It is good to know that clear objectives are being set at the top, and that value-for-money Ministers will be appointed in every single Department; but I trust that, in such difficult circumstances, those objectives will be shared throughout Whitehall, and that the Cabinet Secretary will give more priority to the value-for-money objectives of permanent secretaries and their teams. I believe that much of the knowledge required for the achievement of those objectives rests with those responsible for front-line service provision, where the proximity of customers provides powerful knowledge and understanding.

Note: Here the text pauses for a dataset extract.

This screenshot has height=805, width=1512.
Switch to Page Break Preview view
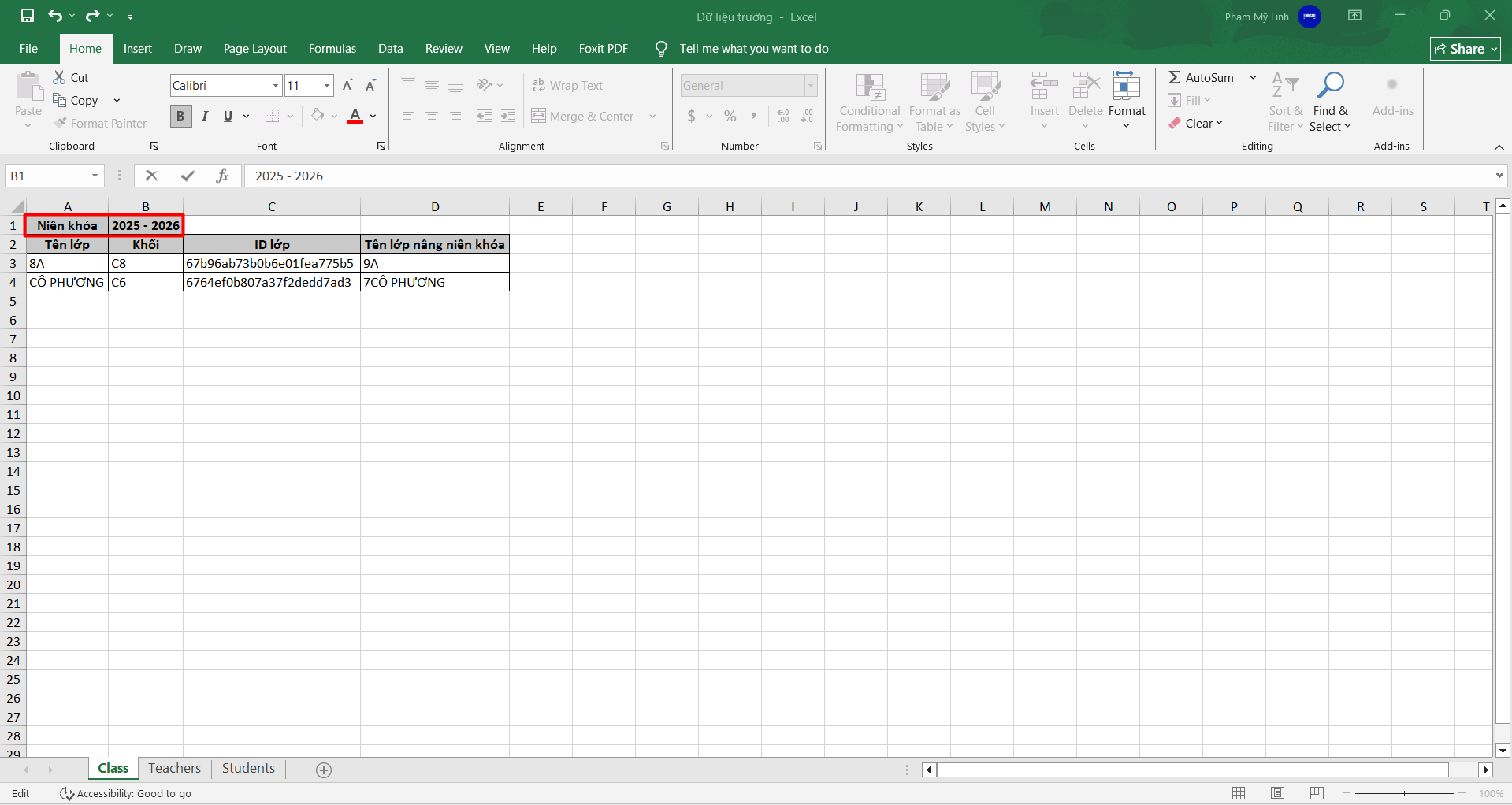click(x=1316, y=793)
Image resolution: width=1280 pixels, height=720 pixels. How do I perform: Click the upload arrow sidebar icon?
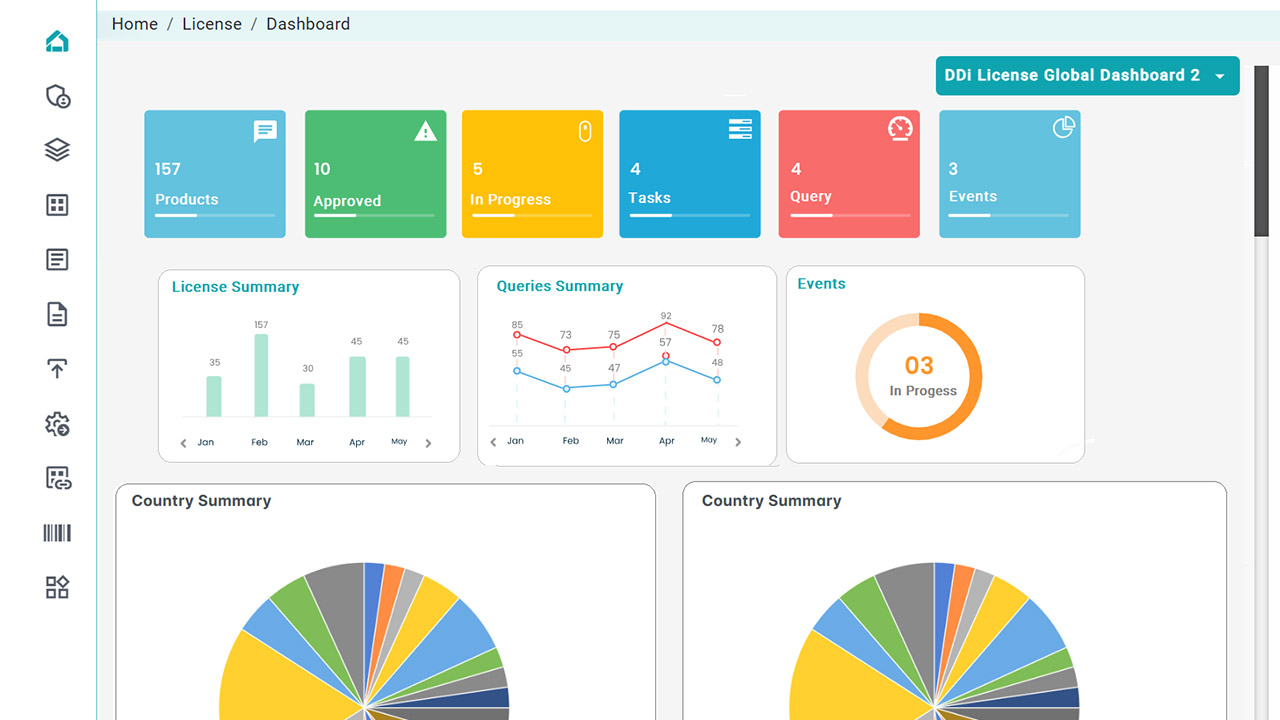(57, 369)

During the general election campaign, I met thousands of public sector workers who were appalled at the amount of waste and the layers of bureaucracy that they had to face every day of the week. One hospital chef told me that he had three bosses. I think most people would agree that that should not be part of the recipe for providing nourishing meals for patients in hospitals. That is why I support Ministers in their efforts to learn from people in the front line and, despite many competing priorities, find time to listen to their views and work with them. I urge those Ministers to continue their efforts to break down the barriers that are preventing taxpayers from receiving the effective services and real value for money that they so richly deserve.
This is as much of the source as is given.